[GIVEN INFORMATION — start]

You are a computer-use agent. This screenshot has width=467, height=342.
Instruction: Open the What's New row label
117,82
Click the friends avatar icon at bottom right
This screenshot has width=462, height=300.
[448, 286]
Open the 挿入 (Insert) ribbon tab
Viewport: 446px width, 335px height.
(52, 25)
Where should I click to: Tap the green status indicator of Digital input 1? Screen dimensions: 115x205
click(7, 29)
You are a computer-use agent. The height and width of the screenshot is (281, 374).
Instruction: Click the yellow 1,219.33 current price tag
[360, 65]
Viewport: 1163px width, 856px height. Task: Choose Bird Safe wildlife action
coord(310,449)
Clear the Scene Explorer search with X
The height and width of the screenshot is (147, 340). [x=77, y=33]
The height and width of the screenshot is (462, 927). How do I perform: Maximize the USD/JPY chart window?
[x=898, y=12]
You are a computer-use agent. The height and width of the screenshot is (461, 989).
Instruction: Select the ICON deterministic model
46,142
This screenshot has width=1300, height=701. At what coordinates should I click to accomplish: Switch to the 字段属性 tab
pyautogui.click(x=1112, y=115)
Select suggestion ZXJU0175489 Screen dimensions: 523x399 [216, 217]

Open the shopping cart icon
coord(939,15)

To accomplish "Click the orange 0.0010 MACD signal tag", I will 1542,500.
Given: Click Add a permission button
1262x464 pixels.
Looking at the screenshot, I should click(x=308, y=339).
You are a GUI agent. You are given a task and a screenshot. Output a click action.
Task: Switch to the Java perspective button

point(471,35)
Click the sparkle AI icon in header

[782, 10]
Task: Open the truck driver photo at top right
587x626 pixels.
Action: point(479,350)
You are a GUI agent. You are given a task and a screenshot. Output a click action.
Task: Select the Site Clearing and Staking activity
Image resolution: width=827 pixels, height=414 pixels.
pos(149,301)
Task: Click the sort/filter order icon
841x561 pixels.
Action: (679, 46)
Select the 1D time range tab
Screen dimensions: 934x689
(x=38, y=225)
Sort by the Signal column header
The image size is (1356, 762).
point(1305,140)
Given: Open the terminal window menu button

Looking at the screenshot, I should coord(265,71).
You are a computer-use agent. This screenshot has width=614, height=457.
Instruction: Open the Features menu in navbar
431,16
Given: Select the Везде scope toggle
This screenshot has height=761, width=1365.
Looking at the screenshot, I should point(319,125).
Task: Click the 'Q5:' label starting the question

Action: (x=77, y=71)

[GIVEN INFORMATION — finish]

Recopy all the entries faithfully, leaving none out.

You are a computer-use agent. This screenshot has width=467, height=342.
Instruction: Open the What's New row label
117,82
Click the friends avatar icon at bottom right
This screenshot has width=462, height=300.
[448, 286]
Open the 挿入 (Insert) ribbon tab
Viewport: 446px width, 335px height.
(52, 25)
Where should I click to: Tap the green status indicator of Digital input 1? Screen dimensions: 115x205
click(7, 29)
You are a computer-use agent. The height and width of the screenshot is (281, 374).
Instruction: Click the yellow 1,219.33 current price tag
[360, 65]
Viewport: 1163px width, 856px height. Task: Choose Bird Safe wildlife action
coord(310,449)
Clear the Scene Explorer search with X
The height and width of the screenshot is (147, 340). [x=77, y=33]
The height and width of the screenshot is (462, 927). How do I perform: Maximize the USD/JPY chart window?
[x=898, y=12]
You are a computer-use agent. The height and width of the screenshot is (461, 989).
Instruction: Select the ICON deterministic model
46,142
This screenshot has width=1300, height=701. At what coordinates should I click to accomplish: Switch to the 字段属性 tab
pyautogui.click(x=1112, y=115)
Select suggestion ZXJU0175489 Screen dimensions: 523x399 [216, 217]

Open the shopping cart icon
coord(939,15)

To accomplish "Click the orange 0.0010 MACD signal tag", I will 1542,500.
Given: Click Add a permission button
1262x464 pixels.
Looking at the screenshot, I should click(x=308, y=339).
You are a GUI agent. You are given a task and a screenshot. Output a click action.
Task: Switch to the Java perspective button

point(471,35)
Click the sparkle AI icon in header

[782, 10]
Task: Open the truck driver photo at top right
587x626 pixels.
Action: point(479,350)
You are a GUI agent. You are given a task and a screenshot. Output a click action.
Task: Select the Site Clearing and Staking activity
Image resolution: width=827 pixels, height=414 pixels.
pos(149,301)
Task: Click the sort/filter order icon
841x561 pixels.
Action: (679, 46)
Select the 1D time range tab
Screen dimensions: 934x689
(x=38, y=225)
Sort by the Signal column header
The image size is (1356, 762).
point(1305,140)
Given: Open the terminal window menu button

Looking at the screenshot, I should coord(265,71).
You are a computer-use agent. This screenshot has width=614, height=457.
Instruction: Open the Features menu in navbar
431,16
Given: Select the Везде scope toggle
This screenshot has height=761, width=1365.
Looking at the screenshot, I should point(319,125).
Task: Click the 'Q5:' label starting the question

Action: (x=77, y=71)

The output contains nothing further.